Our parents, grandparents, aunts, uncles, cousins, siblings, etc. don’t do things purposely to affect our mental wellbeing. Of course they want us to be healthy and happy! Why wouldn’t they?!?! But, habits are hard to break, and if we don’t take control to nip them in the bud, the little ones will soon take them on as well.

This is what happened in my family. I remember my grandma constantly cutting herself down. She was so beautiful, yet she seemed so disappointed with her appearance. And she made it a point to always tell us younger ones how important our appearance was. She always meant well. And I still smile picturing her looking down at me telling me how important a good skincare routine is. I remember sitting on the toilet listening so intently watching her as she carefully applied her Oil of Olay. Her skin still looks fantastic today in her 90s! Another memory though, me, at 16, very overweight, stomach growling, and my grandma saying to me, “that’s a good sign!”

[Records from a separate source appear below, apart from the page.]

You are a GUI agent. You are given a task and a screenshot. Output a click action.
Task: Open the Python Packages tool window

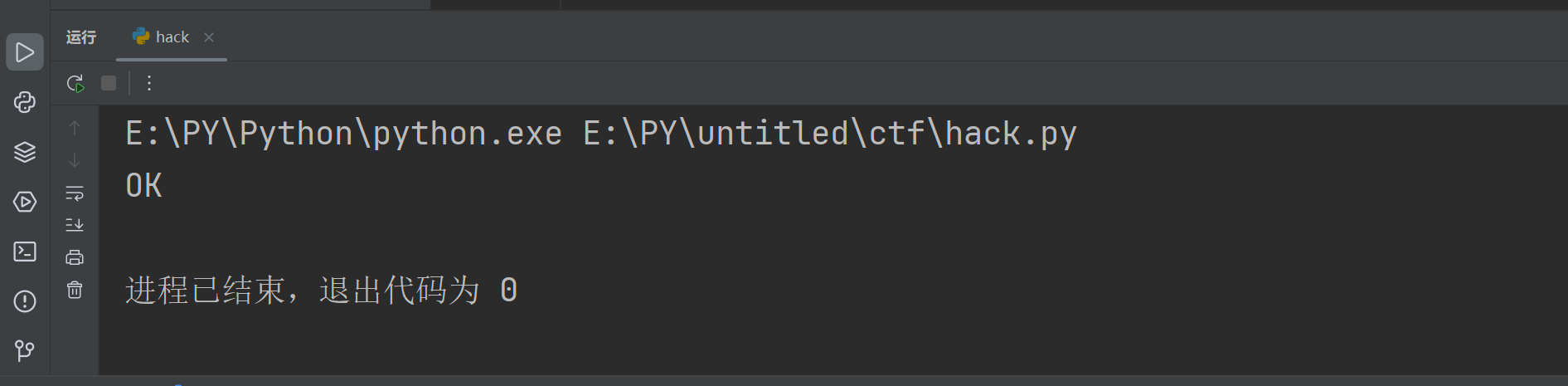pos(25,152)
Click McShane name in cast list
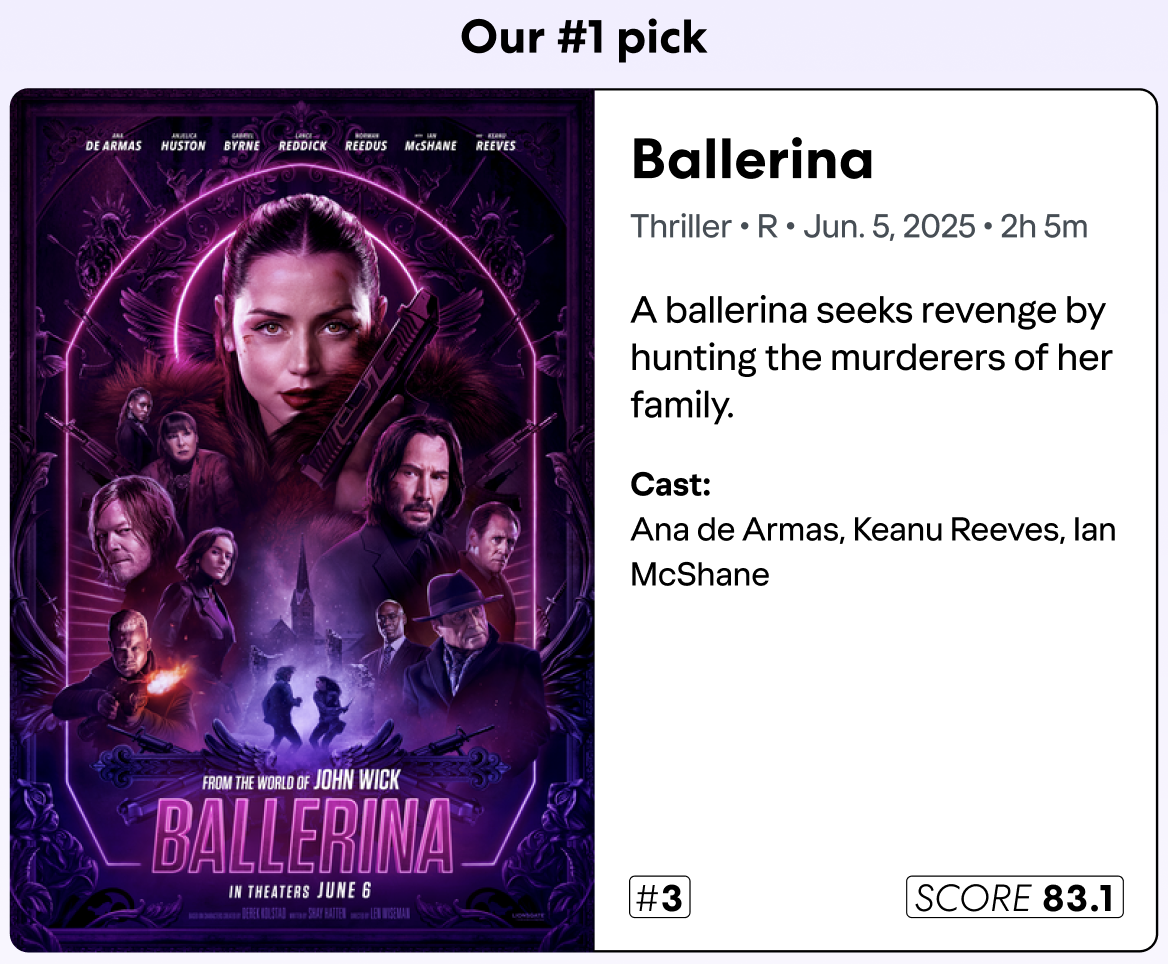The width and height of the screenshot is (1168, 964). (700, 574)
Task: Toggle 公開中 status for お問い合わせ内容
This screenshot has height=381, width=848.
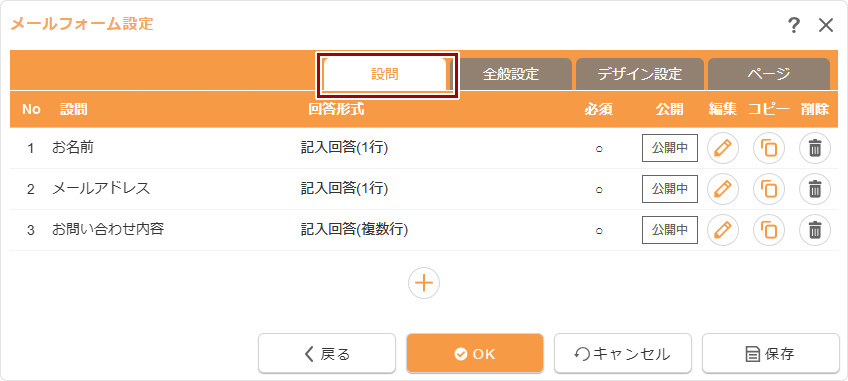Action: [x=670, y=230]

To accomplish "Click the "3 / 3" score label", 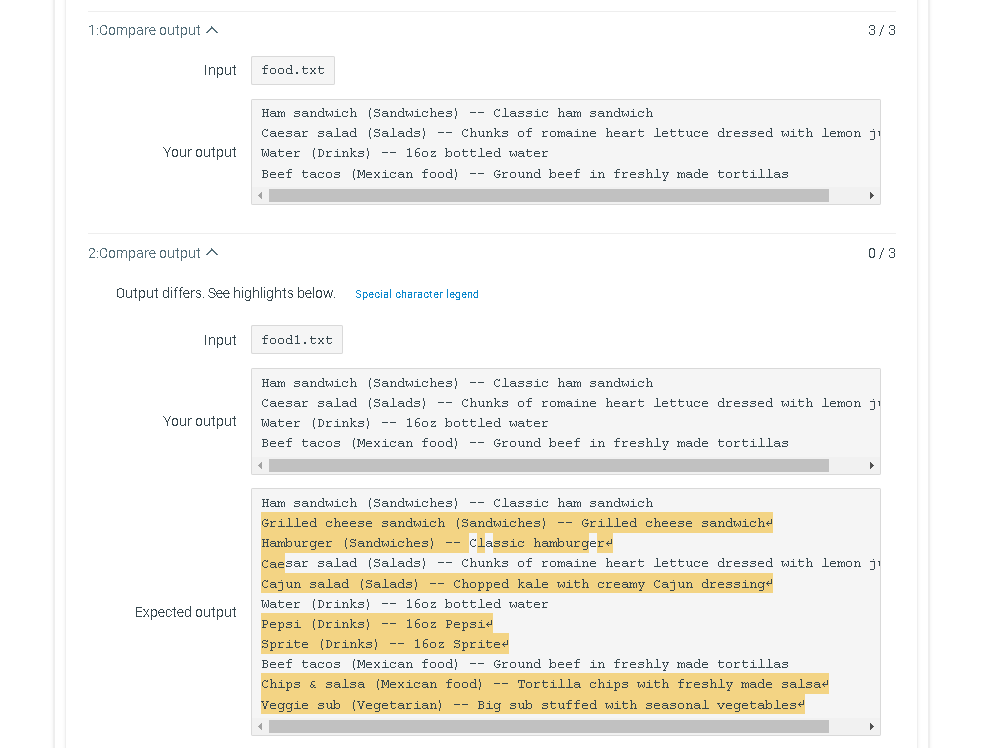I will pyautogui.click(x=882, y=30).
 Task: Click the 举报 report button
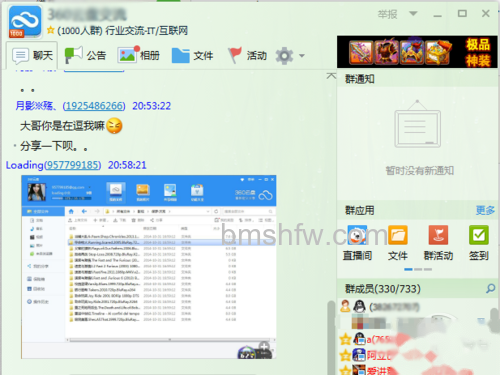(387, 14)
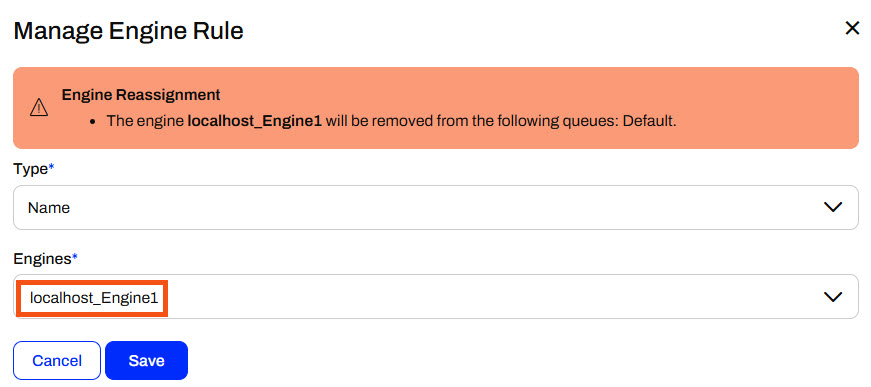The height and width of the screenshot is (387, 871).
Task: Click the Engine Reassignment heading
Action: coord(141,95)
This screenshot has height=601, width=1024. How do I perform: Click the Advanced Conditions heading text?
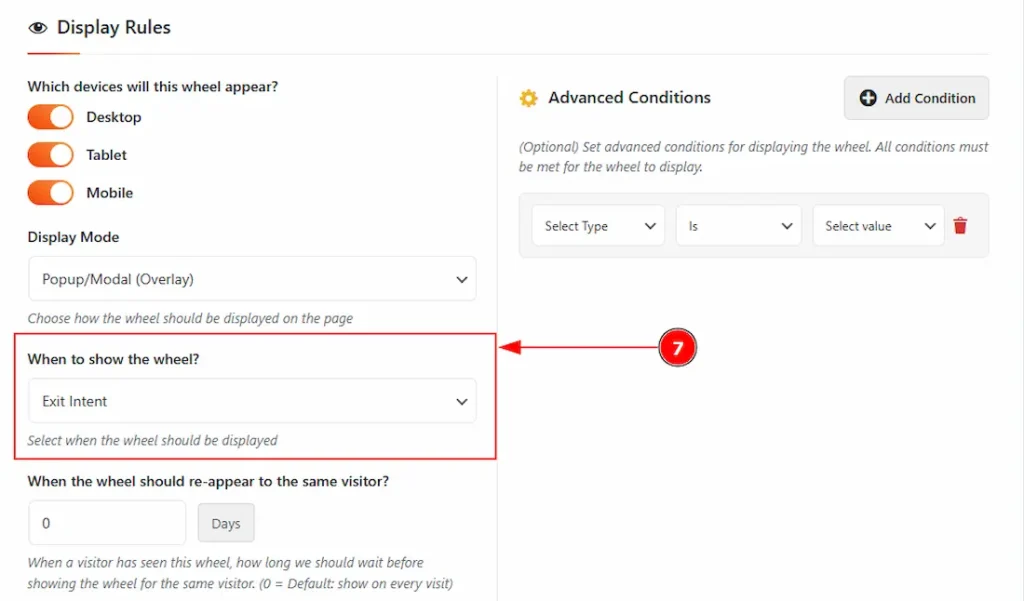point(629,98)
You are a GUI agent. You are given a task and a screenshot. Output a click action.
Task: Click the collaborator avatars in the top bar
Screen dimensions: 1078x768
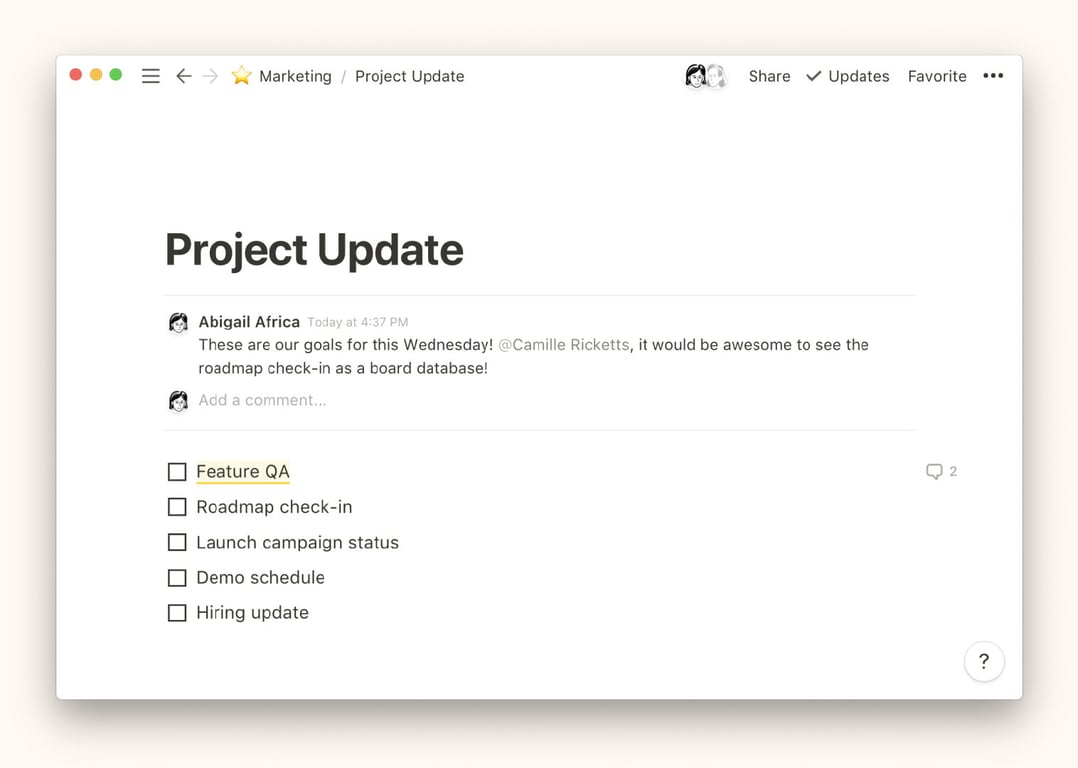click(705, 76)
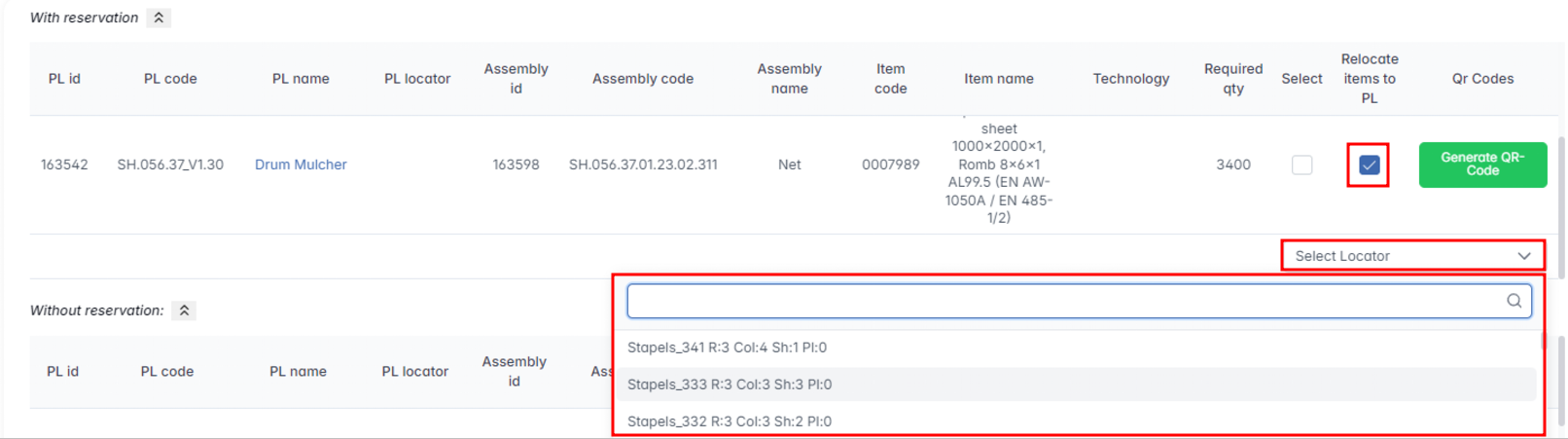Tick the Select checkbox for Drum Mulcher
1568x439 pixels.
pyautogui.click(x=1301, y=165)
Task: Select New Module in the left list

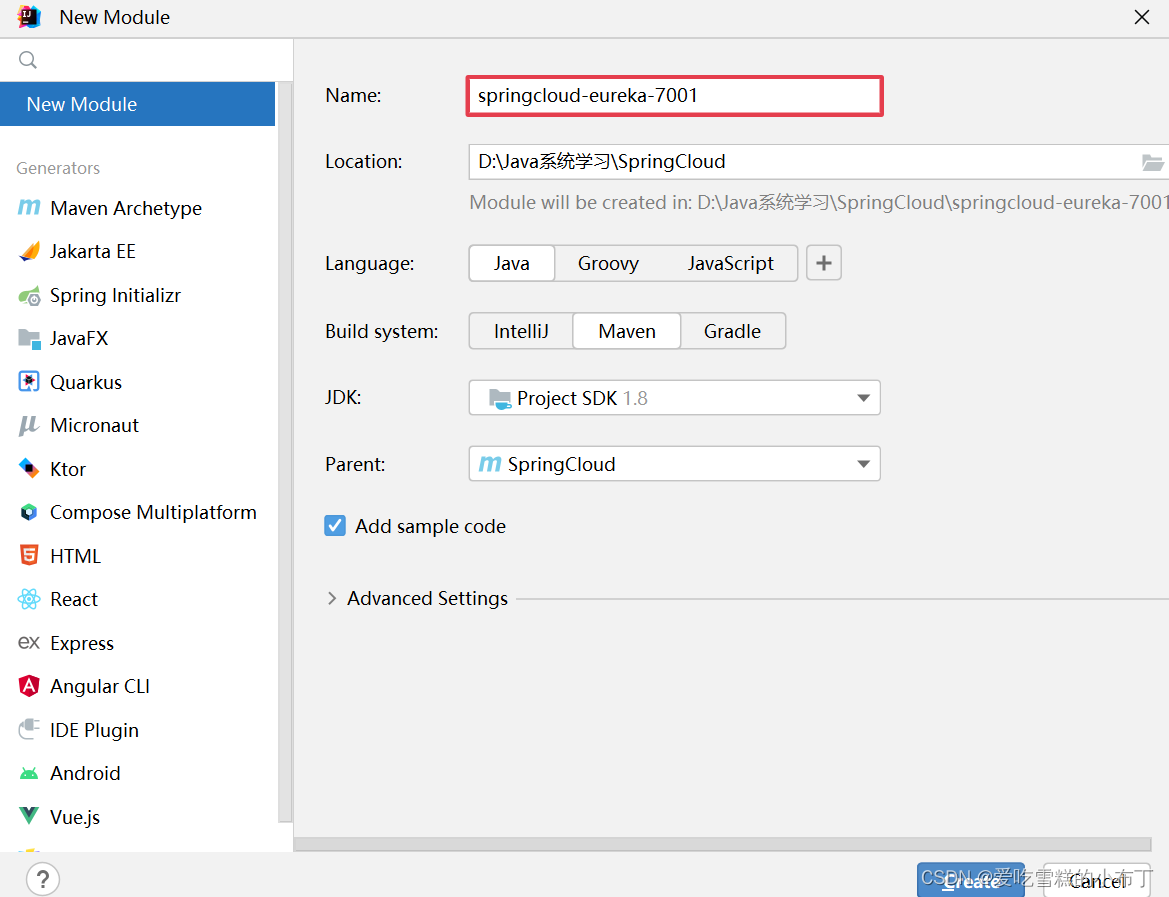Action: (x=138, y=104)
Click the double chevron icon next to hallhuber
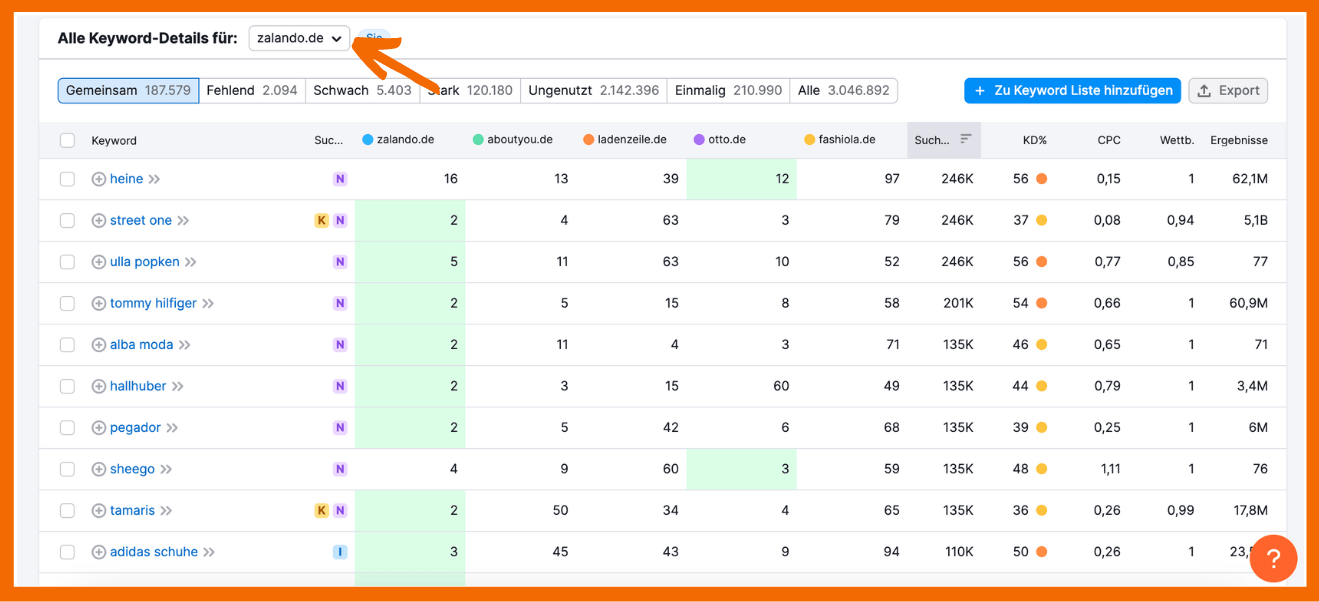Screen dimensions: 1319x602 point(177,387)
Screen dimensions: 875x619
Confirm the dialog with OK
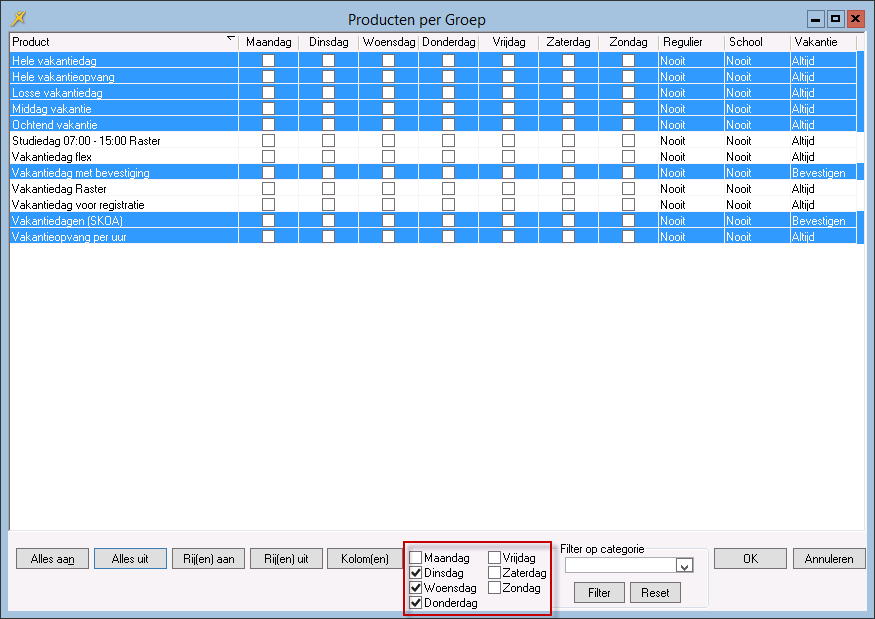pyautogui.click(x=750, y=559)
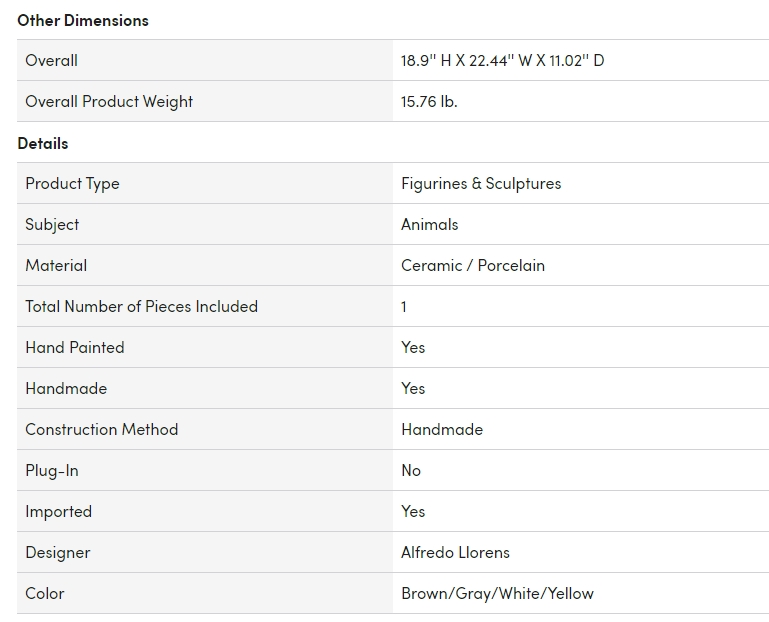
Task: Click the Animals subject value
Action: click(x=429, y=224)
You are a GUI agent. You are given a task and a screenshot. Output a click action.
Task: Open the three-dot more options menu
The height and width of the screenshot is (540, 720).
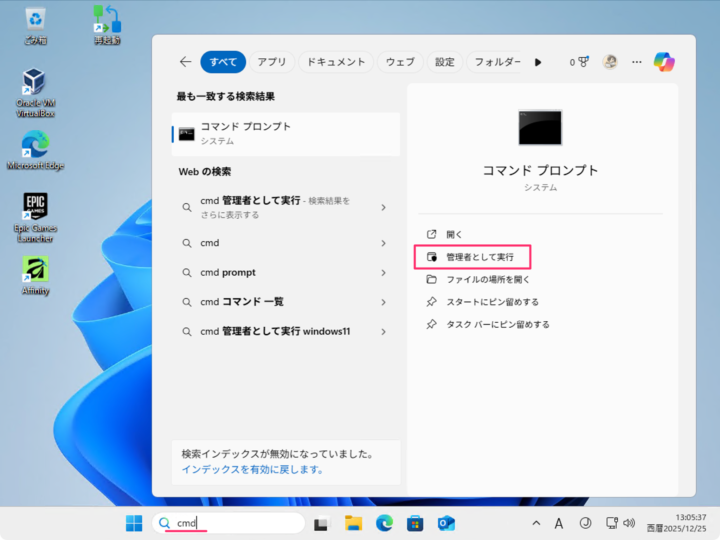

By the way – it has taken a long, long time, but now I can honestly say that I am awesome. I am a GENUINELY GREAT person with a HUGE heart, no matter what my outside body looks like, how much education I’ve had, how much money is in my bank account, or how many followers I have on Instagram.


If there was one trait I could go back in time and give myself, it would be confidence. But there are no re-do’s in life, so the next best thing is self-improvement. So…overcoming my insecurities.

Insecurities and lack of self-confidence adversely affects every aspect of one’s life because it affects how an individual interacts toward all other individuals they encounter. Insecure people tend to be introverted, shy types. Or, they can come across as arrogant or boastful. This is often simply because they feel the need to prove themselves as “worthy” or “good enough” to fit in, but more often than not, this behavior results in negative outcomes.


So why do we act this way? Because it’s habit. We’ve trained our brain to react this way, so whenever someone triggers one of our insecurities, we automatically respond how we are used to. But it doesn’t have to be this way. We can change the way our brain works. Neuroplasticity gives us the ability to change our brain chemistry and thus become more confident in the process!


Have you ever had anyone tell you that it takes three weeks (21 days) for a new pattern or habit to replace an old one? Well, that’s not totally wrong, but not exactly true either. Establishing new behavioral patterns is very much individualized, because it is directly dependent on what each individual does exactly. Brain chemistry is fascinating, and I’m not going to try and pretend that I’m an expert – I’M NOT! But here’s a very basic overview of how neuroplasticity works.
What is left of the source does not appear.